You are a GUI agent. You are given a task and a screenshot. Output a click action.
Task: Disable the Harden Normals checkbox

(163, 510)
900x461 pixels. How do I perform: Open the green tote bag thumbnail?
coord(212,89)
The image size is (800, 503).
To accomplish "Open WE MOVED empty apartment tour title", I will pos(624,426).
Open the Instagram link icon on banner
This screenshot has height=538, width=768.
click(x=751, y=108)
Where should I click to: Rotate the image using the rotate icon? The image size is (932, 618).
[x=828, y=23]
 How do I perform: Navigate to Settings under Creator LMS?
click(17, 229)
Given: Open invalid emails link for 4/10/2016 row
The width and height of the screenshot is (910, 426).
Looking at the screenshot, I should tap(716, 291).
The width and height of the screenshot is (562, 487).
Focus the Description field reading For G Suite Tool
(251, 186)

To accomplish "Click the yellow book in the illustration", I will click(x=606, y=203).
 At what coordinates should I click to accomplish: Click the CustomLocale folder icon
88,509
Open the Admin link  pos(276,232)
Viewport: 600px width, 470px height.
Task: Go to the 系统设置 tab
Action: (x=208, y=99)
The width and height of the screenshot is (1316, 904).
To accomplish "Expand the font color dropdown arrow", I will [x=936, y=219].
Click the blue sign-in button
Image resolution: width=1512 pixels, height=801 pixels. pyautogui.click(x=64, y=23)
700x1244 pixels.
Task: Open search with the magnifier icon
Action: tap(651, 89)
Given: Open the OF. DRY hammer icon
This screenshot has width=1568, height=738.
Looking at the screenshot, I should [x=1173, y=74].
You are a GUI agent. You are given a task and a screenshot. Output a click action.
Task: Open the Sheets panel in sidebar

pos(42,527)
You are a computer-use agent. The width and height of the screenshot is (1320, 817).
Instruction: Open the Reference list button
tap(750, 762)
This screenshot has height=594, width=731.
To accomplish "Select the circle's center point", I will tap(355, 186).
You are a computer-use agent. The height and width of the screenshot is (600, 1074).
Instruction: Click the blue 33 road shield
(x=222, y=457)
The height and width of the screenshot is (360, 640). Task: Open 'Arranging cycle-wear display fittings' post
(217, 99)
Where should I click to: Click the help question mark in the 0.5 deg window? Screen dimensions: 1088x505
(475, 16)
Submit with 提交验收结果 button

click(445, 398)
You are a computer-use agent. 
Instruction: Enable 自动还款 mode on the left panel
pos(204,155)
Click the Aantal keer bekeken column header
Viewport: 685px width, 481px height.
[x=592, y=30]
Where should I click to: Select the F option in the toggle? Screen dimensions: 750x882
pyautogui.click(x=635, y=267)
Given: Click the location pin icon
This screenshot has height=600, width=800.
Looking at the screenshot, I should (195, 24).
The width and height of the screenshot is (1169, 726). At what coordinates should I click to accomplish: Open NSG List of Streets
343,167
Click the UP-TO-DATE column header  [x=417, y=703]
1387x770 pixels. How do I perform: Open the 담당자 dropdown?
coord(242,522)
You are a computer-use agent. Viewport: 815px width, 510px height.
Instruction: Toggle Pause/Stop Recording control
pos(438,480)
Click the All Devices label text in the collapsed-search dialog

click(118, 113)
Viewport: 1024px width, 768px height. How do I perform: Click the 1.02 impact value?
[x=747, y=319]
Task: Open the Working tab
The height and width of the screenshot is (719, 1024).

::::

__About this exercise__
Find the lines above that contain the word "computer" and copy each one.

__Result for this exercise__
You are a computer-use agent. The width and height of the screenshot is (1320, 817).
You are a computer-use agent. The height and width of the screenshot is (600, 1074).
You are a computer-use agent. 
You are a computer-use agent. Viewport: 815px width, 510px height.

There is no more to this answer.